The hemophagocytic macrophages in MAS express CD163.16,17 This feature provides clues to the understanding of the origin of extreme hyperferritinemia in MAS. The only proven function of CD163 is related to its ability to bind hemoglobin– haptoglobin complexes and initiate pathways important for the adaptation to oxidative stress induced by free heme and iron (see Figure 2, p 29).18 In these pathways, to prevent cell damage caused by iron-derived reactive oxygen species, free hemoglobin, the main source of redox-active iron, forms a complex with haptoglobin. The haptoglobin–hemoglobin (Hp–Hb) complexes then bind to CD163 and are internalized by the macrophage. Endocytosis of Hp–Hb complexes leads to upregulation of heme oxygenase (HO) enzymatic activity. HO degrades the heme subunit of Hb into biliverdin, which is subsequently converted to bilirubin, carbon monoxide and free iron.

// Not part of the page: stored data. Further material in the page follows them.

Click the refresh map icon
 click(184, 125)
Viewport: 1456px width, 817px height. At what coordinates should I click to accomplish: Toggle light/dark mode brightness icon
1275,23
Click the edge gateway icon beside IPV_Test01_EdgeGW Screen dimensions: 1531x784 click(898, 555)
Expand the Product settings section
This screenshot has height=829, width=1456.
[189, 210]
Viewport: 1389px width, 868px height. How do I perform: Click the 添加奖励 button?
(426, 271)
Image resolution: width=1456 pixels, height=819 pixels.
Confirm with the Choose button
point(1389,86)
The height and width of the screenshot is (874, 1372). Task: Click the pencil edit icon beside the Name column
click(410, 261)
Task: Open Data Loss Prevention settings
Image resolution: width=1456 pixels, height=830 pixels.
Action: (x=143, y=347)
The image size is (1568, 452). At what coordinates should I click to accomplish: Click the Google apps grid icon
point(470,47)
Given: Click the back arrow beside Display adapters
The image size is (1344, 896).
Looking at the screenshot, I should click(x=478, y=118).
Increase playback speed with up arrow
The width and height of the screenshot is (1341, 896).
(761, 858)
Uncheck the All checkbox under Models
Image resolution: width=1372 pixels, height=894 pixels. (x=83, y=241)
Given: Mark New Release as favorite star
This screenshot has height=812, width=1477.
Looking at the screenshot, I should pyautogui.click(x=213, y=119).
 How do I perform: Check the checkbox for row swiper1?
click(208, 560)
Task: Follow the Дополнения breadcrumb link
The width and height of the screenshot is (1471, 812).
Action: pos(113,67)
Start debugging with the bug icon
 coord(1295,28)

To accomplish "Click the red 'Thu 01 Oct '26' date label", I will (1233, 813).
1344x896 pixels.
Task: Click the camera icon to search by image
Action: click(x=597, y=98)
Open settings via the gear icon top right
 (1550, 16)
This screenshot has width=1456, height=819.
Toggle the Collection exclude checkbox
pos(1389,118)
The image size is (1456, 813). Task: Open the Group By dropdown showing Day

The free iron is either sequestered in association with ferritin within the cell or transported and distributed to red blood cell precursors in the bone marrow. Increased uptake of Hp–Hb complexes by macrophages leads to increased synthesis of ferritin. In MAS, increased release of free Hb associated with erythrophagocytosis would require increased production of ferritin to sequestrate an excessive amount of free iron. Indeed, a strikingly high level of serum ferritin (often above 10,000 ng/dL) is an important diagnostic feature of both MAS and HLH.
Clinical Features
The clinical findings in overt MAS are often dramatic and evolve rapidly. Typically, patients with a chronic condition become acutely ill with persistent fever, mental status changes, lymphadenopathy, hepatosplenomegaly, and liver dysfunction. A hemorrhagic syndrome resembling disseminated intravascular coagulopathy is another striking feature of MAS. Hemorrhagic skin rashes from mild petechiae to extensive ecchymotic lesions, epistaxis, hematemesis secondary to upper gastrointestinal bleeding, and rectal bleeding, are commonly seen in these patients. These clinical symptoms are associated with a precipitous fall in at least two of three blood cell lines (leukocytes, erythrocytes, and platelets). The fall in platelet count is usually an early finding. Because bone marrow aspiration typically reveals significant hypercellularity and normal megakaryocytes, such cytopenias do not seem to be secondary to inadequate production of cells. Increased destruction of the cells by phagocytosis and consumption at the inflammatory sites are more likely explanations.